====== SOURCE DOCUMENT ======

Era-Specific Language
Secret Black vigilante society — retributive symmetry as political philosophy; reflects 1960s Black Power debates
Macon Dead I's farm — names the aspiration of Reconstruction-era Black land ownership and its destruction
The community's counter-name for a street officials refused to name after a Black doctor — naming as resistance
African American folk tradition of enslaved people who could fly back to Africa — Morrison's mythic source material
The same ancestor's name in two registers — vernacular song vs. Biblical record. Both are true.
How Characters Speak — Class & Identity
Milkman Dead
Northern middle-class register — full sentences, correct grammar, avoidance of vernacular until Part Two when the south strips this away. His language loosens as his class armor comes off.
Class as linguistic performance. Milkman's 'proper' speech in Part One marks him as his father's product — a man who has been taught that correct language means correct identity. The south teaches him otherwise.
Pilate Dead
Pure vernacular — dropped letters, oral rhythms, aphoristic compression. 'I wish I'd a knowed more people.' She speaks as if she learned language from songs, not schools.
Pilate's vernacular is not a deficit but a signal: she belongs to the oral tradition, not the written record. Her language is the language of the community, not the landlord. It is the language in which the truth is preserved.
Guitar Bains
Precise, argumentative, intellectually formal despite having no formal education. He speaks in long logical chains.
Guitar's eloquence without education marks him as a self-made thinker — a man who has constructed his philosophy from raw experience and political reading. His precise language serves his precise, terrifying logic.
Macon Dead II
Cold, declarative, property-oriented. He speaks in imperatives and assessments. Rarely asks questions; mostly makes pronouncements.
The language of ownership. Macon talks to people the way he talks about property — in terms of value and utility. Warmth has been so long absent from his speech that even his affectionate memories come out as accounting.

======

SHORT PROBLEM 1: Rewrite the records from the line with "Given: Toggle the Notes/Cards switch" through the line with "[x=181, y=339]", changing "Notes/Cards" to "Notes/Tags" and leaving everything else the same.
The records are unrelated to the language guide.

====== INPUT RECORDS ======

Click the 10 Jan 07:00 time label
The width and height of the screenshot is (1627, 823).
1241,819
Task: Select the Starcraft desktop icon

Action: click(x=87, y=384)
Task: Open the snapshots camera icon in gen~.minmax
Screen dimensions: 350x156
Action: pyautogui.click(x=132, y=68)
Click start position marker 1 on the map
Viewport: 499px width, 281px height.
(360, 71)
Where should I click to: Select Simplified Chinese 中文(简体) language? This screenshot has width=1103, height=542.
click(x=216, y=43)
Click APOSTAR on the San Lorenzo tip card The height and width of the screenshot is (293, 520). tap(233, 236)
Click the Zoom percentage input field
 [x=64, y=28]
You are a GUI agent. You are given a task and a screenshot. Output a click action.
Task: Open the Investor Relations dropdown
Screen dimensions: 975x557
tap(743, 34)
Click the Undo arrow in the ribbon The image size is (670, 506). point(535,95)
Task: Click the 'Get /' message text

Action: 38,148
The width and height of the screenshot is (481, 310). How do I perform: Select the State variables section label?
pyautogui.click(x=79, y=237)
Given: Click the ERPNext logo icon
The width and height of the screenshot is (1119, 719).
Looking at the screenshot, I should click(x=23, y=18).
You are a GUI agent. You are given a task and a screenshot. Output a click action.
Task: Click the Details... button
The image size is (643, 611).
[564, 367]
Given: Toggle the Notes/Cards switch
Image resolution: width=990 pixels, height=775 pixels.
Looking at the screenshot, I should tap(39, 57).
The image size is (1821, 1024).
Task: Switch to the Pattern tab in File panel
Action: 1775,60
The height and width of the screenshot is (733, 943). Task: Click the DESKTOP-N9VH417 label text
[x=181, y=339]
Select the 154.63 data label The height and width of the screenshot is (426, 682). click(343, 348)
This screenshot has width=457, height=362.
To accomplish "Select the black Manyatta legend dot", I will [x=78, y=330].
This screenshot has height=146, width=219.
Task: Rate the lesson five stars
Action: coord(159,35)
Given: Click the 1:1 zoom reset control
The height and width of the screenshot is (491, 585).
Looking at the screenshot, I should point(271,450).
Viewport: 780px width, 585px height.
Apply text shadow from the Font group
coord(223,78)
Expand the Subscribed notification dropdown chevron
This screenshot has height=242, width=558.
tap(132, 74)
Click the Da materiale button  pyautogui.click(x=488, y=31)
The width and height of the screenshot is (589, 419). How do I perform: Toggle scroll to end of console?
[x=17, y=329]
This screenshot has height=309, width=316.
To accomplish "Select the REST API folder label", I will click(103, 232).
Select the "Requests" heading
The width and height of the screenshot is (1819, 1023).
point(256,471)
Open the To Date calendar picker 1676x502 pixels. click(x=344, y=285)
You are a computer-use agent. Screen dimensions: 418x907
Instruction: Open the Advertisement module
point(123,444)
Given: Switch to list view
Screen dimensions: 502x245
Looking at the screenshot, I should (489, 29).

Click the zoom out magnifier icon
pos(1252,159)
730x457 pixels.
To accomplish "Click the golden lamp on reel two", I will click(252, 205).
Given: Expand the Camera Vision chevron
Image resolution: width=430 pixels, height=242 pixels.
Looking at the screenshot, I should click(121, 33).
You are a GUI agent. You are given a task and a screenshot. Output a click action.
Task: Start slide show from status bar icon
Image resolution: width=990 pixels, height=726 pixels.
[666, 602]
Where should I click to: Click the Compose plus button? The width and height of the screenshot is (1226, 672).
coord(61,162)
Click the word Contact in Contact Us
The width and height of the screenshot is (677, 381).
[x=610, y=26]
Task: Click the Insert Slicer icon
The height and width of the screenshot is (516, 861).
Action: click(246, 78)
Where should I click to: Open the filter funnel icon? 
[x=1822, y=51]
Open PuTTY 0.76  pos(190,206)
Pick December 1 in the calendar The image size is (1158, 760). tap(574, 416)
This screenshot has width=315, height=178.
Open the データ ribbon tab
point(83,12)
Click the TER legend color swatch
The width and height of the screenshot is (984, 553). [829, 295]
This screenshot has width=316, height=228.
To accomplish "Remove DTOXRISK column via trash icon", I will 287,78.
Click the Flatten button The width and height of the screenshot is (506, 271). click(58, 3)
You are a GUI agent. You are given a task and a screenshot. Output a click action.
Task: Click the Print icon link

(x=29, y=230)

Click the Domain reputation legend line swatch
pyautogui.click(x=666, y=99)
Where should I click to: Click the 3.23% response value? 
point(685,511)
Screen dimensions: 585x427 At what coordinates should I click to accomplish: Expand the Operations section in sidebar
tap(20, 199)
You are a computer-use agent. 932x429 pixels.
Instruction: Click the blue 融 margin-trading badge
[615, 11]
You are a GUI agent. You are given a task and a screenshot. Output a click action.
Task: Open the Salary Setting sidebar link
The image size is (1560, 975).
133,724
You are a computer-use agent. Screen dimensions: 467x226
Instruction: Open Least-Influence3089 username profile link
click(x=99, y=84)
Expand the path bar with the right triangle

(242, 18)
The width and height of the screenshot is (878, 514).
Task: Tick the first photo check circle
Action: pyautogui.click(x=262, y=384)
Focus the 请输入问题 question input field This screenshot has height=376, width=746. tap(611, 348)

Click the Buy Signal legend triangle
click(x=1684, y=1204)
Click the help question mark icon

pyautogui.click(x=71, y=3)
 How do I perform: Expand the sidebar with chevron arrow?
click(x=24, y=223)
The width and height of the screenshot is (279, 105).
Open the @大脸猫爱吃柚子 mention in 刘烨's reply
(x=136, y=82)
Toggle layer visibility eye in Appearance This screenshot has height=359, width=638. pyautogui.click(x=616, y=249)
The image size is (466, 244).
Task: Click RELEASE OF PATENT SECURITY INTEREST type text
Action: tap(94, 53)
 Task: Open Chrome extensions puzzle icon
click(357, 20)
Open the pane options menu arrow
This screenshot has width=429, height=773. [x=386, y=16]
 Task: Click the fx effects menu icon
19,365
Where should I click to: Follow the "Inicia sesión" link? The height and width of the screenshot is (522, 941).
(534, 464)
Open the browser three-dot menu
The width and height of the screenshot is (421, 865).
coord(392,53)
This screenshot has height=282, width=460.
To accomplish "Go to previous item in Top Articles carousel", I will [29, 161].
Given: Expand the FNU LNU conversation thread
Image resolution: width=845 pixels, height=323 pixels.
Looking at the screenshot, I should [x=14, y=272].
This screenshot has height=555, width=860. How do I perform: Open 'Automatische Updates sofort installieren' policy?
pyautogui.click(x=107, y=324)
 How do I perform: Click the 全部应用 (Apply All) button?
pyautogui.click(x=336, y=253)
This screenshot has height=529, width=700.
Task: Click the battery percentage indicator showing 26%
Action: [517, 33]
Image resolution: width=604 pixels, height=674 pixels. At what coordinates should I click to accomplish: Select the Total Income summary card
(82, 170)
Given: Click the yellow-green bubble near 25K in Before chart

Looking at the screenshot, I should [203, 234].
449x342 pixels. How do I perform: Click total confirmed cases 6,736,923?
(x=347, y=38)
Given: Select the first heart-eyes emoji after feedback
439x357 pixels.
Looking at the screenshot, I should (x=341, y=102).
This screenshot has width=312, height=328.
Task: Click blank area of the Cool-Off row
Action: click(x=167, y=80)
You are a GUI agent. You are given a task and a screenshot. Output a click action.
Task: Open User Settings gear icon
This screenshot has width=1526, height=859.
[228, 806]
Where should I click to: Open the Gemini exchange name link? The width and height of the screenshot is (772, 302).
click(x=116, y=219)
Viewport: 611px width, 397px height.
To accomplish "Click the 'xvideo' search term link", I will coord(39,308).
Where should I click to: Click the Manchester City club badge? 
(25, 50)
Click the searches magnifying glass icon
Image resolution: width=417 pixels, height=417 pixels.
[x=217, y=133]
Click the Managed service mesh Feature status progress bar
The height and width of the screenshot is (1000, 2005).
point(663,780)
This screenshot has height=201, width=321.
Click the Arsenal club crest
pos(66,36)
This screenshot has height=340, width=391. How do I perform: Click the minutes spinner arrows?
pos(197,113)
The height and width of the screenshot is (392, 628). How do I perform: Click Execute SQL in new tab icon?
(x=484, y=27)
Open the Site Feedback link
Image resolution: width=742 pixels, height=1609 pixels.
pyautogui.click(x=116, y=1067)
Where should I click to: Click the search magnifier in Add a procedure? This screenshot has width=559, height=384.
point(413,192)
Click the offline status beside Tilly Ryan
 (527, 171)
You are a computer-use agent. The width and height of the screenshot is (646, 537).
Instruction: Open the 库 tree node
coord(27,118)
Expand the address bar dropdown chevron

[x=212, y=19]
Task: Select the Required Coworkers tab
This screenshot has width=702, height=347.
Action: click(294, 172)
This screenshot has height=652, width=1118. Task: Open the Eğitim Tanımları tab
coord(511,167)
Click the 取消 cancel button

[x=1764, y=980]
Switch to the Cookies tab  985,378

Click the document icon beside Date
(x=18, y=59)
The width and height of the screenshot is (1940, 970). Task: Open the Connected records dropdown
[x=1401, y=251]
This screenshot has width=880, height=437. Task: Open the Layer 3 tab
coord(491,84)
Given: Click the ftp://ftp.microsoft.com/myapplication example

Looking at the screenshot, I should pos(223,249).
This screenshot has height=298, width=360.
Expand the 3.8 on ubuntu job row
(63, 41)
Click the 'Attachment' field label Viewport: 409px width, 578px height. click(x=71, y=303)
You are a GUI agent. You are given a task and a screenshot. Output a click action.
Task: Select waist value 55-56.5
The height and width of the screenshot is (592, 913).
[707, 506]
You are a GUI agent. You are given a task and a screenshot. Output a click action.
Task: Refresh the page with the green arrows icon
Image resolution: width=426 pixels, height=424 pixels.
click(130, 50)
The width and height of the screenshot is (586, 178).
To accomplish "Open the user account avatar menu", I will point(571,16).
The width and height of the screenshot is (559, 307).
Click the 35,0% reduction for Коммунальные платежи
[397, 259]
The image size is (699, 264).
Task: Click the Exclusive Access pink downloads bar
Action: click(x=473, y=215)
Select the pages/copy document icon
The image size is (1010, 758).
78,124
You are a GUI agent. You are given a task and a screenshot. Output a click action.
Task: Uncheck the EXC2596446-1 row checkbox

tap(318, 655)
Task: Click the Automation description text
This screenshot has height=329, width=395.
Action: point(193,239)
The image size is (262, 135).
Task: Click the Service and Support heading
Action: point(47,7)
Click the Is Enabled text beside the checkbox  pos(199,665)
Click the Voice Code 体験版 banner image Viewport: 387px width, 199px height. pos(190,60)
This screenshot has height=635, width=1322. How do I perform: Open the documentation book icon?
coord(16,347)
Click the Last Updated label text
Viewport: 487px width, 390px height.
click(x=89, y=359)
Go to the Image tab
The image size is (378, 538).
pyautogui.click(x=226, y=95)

======

SHORT PROBLEM 2: According to the language guide, what does Pilate's vernacular signal about her?

CORRECT RESPONSE 1:
Given: Toggle the Notes/Tags switch
Image resolution: width=990 pixels, height=775 pixels.
Looking at the screenshot, I should tap(39, 57).
The image size is (1821, 1024).
Task: Switch to the Pattern tab in File panel
Action: 1775,60
The height and width of the screenshot is (733, 943). Task: Click the DESKTOP-N9VH417 label text
[x=181, y=339]

CORRECT RESPONSE 2: It signals that she belongs to the oral tradition, not the written record.